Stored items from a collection
+--
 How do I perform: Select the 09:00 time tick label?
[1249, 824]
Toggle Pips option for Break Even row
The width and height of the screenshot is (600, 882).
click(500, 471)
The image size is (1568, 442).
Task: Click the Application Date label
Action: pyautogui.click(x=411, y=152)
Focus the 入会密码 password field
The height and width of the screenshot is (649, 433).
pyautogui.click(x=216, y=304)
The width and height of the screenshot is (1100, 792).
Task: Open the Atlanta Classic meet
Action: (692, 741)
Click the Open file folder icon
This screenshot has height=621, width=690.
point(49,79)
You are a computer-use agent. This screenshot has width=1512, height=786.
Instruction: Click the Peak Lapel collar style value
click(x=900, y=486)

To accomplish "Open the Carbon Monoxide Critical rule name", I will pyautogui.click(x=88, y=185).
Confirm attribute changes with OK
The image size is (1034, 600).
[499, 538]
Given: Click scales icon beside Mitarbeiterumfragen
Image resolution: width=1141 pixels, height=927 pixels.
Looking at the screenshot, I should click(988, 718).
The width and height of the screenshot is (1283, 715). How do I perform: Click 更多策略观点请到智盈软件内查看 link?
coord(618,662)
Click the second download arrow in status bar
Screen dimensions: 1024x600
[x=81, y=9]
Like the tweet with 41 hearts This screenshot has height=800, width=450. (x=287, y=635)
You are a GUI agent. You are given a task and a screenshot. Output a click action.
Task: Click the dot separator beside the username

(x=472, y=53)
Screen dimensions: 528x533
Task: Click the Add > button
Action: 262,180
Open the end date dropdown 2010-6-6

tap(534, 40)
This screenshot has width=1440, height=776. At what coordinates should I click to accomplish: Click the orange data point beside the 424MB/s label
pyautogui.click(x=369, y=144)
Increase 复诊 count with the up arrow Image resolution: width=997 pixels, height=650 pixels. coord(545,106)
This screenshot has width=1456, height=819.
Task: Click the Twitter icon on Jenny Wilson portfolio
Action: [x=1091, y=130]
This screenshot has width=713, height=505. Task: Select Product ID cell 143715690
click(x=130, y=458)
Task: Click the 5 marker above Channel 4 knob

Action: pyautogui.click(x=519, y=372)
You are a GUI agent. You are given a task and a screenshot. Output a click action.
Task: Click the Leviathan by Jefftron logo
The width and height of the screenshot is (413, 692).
+--
Exactly as written, give the line containing "Task: Click the 5 marker above Channel 4 knob" and all remaining lines of the records.

Task: Click the 5 marker above Channel 4 knob

Action: pyautogui.click(x=519, y=372)
You are a GUI agent. You are given a task and a screenshot. Output a click action.
Task: Click the Leviathan by Jefftron logo
The width and height of the screenshot is (413, 692).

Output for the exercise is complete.